Sgt. 1st Class Joseph P. Mayo, 27, who waived his right to a jury trial and elected to be tried by a military judge alone, admitted in court to shooting one of the four men in March or April 2007.
Mayo and two other former members of Company A, 1st Battalion, 18th Infantry Regiment — Sgt. Michael Leahy Jr., 28, and Master Sgt. John Hatley, 40 — were accused of shooting the detainees after capturing them with a large cache of weapons and ammunition.
Mayo pleaded guilty to premeditated murder and conspiracy to commit premeditated murder. The judge sentenced him to life in prison with the possibility of parole, reduction to private and a dishonorable discharge. However, the sentence was reduced to 35 years’ confinement under a pretrial agreement that will see him testify at Hatley’s murder trial in April. Mayo’s attorney said the pretrial agreement allows for parole after 10 years.
Last month Leahy, who confessed during a Criminal Investigation Command interrogation to shooting two of the detainees, was found guilty of premeditated murder and conspiracy to commit premeditated murder. He was sentenced to life in prison with the possibility of parole.
Asked by the judge, Col. Jeffrey Nance, to explain his guilty plea, Mayo said the plot to kill the detainees was hatched by Hatley after the Iraqis were caught in a house with a large bag of ammunition and sniper rifles hidden nearby.
The detainees were zip-tied, blindfolded and taken back to a combat outpost in the back of a Bradley fighting vehicle. When they got to the COP, Hatley said he believed that the detainees would soon be back on the streets if they were taken to a detainee holding facility, Mayo said.
“He felt that we should take care of them and I agreed. I had no issues,” he said.
The detainees were driven to an isolated canal where Hatley asked several members of Company A if they wanted to help kill them, Mayo said.
“Myself and Sgt. Leahy agreed to help,” he said.
The trio removed the detainees from the Bradley and lined them up on the canal bank, he said.
“First Sgt. Hatley asked us if we were OK. We replied, ‘Yes,’ and then the first shot was fired. After the first sergeant and Leahy fired, I shot,” said Mayo, adding that the three then pushed the detainees’ bodies into the canal.
During the sentencing phase of the trial several soldiers who served with Mayo in Iraq testified about his heroism, love of the Army, skill as a noncommissioned officer and care for his soldiers.
First Lt.
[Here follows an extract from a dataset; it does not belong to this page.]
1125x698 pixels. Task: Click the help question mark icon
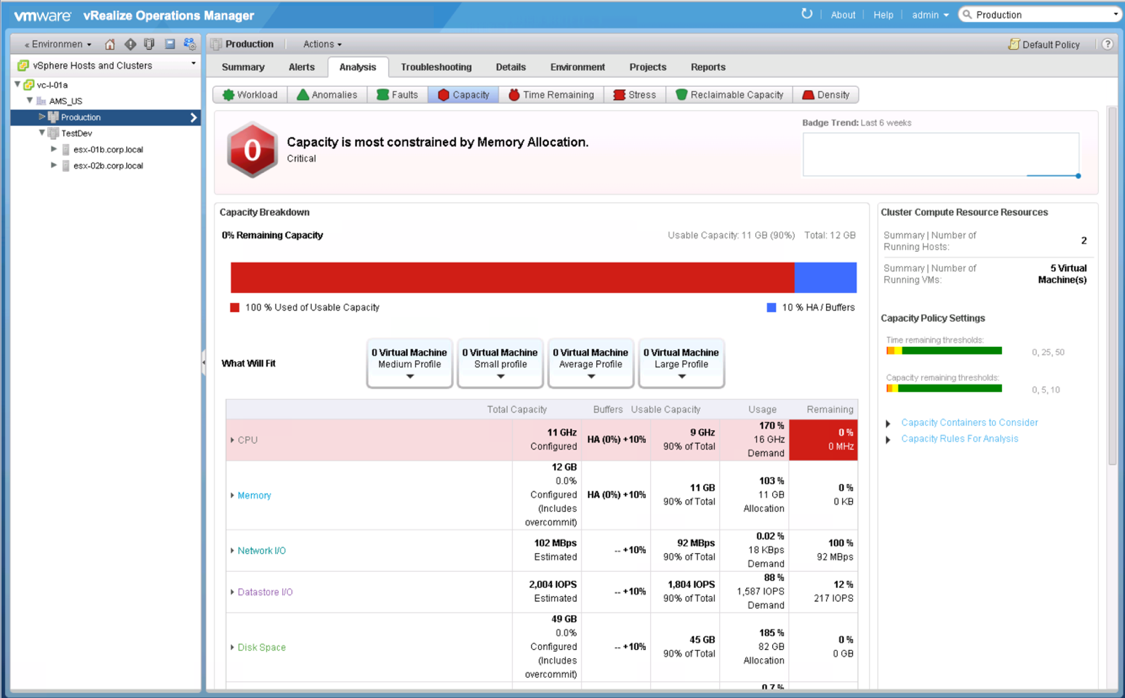tap(1107, 45)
Benjamin Boyd, who served as his platoon leader in Iraq, described him as showing “... the kind of quiet professionalism that the Army so often promotes as a desirable leadership quality.”
He added: “I hold few people in higher regard, not only as a person but as a military combat leader.”
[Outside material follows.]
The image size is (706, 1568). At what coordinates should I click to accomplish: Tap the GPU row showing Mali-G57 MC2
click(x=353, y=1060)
Mayo’s mother, Deborah Mayo, of Fayetteville, N.C., and his wife, Joanna Mayo, of Schweinfurt, Germany, gave tearful testimony about the impact that their son and husband’s incarceration will likely have on his three children, ages 10, 6 and 8 months.
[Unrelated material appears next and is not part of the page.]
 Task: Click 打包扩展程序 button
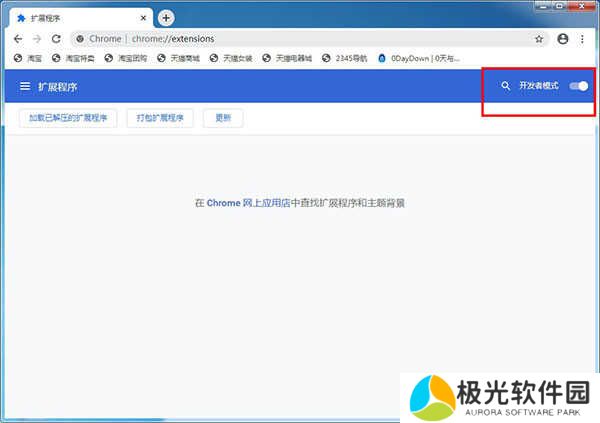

Joanna Mayo told the court that she suffers from an eye disease that limits her vision and prevents her from driving or reading.
Mayo’s 6-year-old son also suffers from medical problems and will require multiple surgeries in the next few years to straighten his back and allow his lungs to grow properly, she said.
In an unsworn statement Mayo apologized for his actions.
“I was the leader responsible for doing the right things even when it didn’t seem consistent with protecting the lives of my soldiers. I believed those four men were insurgents who were determined to kill and that they would be released if we took them to the detainee holding area,” he said.
In closing arguments, government prosecutor Capt. John Reisenberg told the court that Mayo’s sentence should deter others from making the same mistakes he had made.
“These facts have confronted American soldiers in past wars, they confront American soldiers in this war and they will confront them in future,” he said. “When soldiers like the accused are confronted with difficult moral dilemmas, that requires moral courage. The accused demonstrated a total lack of moral courage.”
Mayo’s lawyer, Michael Waddington, urged the court not to dismiss his client from the Army, something that would prevent him from getting veterans assistance to deal with Traumatic Brain Injury and post-traumatic stress disorder suffered during two deployments to Iraq and one to Afghanistan.